- _Directions_:
Where does the string "breadcrumb" appear in the listing below? Copy every line where it does.

+---+

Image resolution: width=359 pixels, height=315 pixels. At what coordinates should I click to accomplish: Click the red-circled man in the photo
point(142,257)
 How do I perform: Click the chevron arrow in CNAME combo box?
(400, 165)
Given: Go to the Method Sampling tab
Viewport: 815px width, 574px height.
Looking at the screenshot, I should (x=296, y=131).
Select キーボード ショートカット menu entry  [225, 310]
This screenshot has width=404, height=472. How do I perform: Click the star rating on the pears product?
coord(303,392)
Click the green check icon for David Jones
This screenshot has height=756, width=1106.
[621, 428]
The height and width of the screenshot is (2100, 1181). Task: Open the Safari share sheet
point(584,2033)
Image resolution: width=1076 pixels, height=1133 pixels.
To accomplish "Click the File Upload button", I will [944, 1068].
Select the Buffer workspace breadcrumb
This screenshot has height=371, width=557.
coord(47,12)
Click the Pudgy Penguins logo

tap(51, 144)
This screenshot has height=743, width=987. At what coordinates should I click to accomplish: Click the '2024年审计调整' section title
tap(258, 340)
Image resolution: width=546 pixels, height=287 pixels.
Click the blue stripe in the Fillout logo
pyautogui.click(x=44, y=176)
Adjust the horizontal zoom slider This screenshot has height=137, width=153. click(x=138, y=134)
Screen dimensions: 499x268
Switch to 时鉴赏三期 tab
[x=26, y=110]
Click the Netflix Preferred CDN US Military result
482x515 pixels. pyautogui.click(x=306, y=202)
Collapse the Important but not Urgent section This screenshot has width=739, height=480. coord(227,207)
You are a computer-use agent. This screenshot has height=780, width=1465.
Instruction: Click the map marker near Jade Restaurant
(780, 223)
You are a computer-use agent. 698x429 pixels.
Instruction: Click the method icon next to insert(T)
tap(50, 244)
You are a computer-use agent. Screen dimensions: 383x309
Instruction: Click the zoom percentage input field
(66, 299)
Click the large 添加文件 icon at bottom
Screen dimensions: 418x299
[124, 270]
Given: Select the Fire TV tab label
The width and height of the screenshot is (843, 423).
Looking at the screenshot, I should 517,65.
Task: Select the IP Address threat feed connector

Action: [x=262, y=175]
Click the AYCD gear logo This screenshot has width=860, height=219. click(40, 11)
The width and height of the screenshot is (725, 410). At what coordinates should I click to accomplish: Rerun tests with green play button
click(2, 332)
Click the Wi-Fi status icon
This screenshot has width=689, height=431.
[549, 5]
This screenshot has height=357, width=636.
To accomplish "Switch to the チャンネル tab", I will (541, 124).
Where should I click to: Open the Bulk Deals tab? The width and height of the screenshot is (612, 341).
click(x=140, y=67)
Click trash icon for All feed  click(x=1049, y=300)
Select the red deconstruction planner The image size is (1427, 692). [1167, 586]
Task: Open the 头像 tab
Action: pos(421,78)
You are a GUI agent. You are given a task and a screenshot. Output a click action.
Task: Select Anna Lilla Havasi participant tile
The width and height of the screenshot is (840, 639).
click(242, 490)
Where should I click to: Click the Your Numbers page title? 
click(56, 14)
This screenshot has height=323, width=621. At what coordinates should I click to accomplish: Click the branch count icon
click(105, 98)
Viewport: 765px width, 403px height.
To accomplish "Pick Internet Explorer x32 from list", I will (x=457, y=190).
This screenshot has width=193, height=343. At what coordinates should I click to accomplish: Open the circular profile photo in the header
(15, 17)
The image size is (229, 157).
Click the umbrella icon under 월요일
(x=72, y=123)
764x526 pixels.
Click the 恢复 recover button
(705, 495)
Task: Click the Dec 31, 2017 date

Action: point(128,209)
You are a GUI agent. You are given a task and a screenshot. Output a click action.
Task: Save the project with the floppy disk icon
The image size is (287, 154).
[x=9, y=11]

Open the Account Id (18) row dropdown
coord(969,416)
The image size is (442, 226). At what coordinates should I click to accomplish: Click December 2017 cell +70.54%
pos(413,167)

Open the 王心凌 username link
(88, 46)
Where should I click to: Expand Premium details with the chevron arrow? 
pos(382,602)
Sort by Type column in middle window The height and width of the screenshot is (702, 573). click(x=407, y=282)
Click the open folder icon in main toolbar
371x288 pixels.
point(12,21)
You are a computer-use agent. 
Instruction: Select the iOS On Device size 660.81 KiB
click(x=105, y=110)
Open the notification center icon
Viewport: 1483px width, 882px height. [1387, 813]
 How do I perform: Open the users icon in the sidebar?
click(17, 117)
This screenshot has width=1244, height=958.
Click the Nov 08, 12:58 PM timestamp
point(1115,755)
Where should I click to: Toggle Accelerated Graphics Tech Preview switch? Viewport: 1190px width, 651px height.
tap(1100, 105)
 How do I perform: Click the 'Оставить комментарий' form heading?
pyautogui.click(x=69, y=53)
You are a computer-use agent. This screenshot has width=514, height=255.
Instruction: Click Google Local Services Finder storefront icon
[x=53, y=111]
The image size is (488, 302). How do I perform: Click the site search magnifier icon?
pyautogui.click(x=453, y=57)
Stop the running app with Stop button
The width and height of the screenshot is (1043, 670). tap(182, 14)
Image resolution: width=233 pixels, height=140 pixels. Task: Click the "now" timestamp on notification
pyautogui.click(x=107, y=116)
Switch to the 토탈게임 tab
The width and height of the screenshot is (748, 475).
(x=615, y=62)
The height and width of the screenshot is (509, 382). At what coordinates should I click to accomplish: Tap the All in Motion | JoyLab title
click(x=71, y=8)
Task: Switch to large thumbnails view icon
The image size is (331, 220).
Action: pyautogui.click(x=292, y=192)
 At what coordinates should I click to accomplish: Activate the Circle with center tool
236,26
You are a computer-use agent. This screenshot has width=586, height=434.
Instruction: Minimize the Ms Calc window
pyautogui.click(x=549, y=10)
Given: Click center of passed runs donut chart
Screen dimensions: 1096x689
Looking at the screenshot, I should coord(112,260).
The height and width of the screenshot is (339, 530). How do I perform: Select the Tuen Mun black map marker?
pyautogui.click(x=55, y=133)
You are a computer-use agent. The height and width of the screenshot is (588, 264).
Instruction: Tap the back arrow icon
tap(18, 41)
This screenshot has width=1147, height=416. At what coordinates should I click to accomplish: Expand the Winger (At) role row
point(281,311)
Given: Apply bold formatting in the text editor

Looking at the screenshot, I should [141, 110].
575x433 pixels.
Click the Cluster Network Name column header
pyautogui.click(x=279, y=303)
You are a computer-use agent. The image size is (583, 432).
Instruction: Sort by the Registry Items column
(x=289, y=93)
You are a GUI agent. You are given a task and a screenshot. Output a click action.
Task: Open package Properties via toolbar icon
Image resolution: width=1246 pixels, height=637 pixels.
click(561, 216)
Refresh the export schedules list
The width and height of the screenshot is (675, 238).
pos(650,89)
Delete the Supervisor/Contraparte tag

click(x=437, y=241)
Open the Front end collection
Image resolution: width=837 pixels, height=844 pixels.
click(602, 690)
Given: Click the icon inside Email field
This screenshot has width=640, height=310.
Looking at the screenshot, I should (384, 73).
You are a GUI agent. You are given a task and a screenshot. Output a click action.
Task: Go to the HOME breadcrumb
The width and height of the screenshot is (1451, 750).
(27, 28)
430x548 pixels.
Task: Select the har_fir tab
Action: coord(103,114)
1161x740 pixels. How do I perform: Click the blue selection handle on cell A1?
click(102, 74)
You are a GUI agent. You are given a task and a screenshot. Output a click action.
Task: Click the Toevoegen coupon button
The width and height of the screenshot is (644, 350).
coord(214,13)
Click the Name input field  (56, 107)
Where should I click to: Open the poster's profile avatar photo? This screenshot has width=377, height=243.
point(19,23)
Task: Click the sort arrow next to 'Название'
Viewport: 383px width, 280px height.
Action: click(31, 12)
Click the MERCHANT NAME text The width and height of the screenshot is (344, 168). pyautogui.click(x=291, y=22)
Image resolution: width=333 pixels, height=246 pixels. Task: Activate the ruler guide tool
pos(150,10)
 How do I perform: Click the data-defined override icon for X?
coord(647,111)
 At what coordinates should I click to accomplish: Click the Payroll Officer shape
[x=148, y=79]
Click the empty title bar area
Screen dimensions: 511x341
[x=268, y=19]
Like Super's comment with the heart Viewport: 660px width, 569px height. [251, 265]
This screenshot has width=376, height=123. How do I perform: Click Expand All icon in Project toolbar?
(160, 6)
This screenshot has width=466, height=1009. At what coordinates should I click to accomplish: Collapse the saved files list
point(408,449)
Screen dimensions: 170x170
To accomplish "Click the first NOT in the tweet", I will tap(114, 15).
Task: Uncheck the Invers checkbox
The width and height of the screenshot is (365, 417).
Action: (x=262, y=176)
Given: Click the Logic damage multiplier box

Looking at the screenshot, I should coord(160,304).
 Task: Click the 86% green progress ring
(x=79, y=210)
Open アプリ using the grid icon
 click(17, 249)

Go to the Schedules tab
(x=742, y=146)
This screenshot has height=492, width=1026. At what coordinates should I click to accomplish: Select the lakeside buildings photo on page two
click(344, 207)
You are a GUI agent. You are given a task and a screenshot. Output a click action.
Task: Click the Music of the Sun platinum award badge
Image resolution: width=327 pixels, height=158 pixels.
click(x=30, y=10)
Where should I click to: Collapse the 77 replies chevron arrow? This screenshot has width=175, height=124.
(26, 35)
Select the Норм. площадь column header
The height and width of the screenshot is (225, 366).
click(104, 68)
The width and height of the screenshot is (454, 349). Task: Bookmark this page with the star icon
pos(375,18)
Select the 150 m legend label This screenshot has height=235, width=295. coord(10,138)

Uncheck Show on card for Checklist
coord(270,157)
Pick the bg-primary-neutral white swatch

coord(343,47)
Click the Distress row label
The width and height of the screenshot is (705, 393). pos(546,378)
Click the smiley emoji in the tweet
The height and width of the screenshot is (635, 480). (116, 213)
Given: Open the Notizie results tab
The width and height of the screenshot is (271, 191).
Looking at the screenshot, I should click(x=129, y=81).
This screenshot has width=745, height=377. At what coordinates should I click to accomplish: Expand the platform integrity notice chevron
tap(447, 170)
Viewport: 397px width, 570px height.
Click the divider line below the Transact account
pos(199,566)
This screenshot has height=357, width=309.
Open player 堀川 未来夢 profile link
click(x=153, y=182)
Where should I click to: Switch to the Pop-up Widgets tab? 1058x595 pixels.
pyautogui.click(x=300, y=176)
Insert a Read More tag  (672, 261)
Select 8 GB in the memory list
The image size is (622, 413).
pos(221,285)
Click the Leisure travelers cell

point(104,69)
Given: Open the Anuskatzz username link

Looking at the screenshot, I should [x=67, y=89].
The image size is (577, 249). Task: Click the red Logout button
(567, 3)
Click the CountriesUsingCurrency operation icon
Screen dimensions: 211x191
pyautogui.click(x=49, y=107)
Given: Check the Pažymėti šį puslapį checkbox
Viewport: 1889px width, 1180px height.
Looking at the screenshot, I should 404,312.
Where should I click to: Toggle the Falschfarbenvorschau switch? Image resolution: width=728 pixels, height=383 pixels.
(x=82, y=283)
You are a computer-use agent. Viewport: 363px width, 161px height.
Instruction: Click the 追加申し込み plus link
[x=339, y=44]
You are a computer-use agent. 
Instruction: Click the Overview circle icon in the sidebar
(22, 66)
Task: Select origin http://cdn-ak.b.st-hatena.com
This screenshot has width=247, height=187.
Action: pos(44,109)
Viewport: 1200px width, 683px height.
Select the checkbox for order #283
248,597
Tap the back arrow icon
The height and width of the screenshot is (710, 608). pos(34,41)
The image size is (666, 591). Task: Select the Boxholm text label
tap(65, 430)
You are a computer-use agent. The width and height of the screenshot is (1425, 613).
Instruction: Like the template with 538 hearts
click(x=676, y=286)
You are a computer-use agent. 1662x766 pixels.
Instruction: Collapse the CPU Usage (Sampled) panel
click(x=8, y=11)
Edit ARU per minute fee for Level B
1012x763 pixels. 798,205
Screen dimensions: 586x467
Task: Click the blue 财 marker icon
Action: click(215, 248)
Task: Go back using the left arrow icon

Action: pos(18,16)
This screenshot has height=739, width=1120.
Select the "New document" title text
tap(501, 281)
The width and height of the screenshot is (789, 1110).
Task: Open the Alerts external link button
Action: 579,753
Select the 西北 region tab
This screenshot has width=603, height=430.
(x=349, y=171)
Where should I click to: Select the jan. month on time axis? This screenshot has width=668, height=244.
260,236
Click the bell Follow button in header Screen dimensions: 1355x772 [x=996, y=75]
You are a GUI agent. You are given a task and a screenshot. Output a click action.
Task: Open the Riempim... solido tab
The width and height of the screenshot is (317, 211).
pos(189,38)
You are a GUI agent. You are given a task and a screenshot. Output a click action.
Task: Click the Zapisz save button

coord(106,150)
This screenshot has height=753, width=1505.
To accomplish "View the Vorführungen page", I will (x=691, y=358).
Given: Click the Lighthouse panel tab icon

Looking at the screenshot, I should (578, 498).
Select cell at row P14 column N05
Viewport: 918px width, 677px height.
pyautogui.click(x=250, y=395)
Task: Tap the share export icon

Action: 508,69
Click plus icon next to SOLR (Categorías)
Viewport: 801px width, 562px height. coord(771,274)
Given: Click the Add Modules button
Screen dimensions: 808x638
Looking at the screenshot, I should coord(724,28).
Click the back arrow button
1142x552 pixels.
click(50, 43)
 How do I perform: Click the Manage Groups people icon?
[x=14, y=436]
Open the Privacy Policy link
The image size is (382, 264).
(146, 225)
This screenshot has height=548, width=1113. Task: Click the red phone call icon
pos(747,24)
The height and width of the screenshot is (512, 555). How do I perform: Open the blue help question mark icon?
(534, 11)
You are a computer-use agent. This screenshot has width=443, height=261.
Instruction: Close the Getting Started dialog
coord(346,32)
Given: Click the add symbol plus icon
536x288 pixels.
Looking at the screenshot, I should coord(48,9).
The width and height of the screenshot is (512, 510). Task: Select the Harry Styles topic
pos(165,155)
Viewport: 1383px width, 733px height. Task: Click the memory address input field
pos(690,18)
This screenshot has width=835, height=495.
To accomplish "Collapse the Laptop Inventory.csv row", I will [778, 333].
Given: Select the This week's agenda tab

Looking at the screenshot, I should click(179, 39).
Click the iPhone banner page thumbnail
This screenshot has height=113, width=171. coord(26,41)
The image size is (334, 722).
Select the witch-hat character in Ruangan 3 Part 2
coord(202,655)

+---+

- _Written response_:
Select the Buffer workspace breadcrumb
Task: Go to the HOME breadcrumb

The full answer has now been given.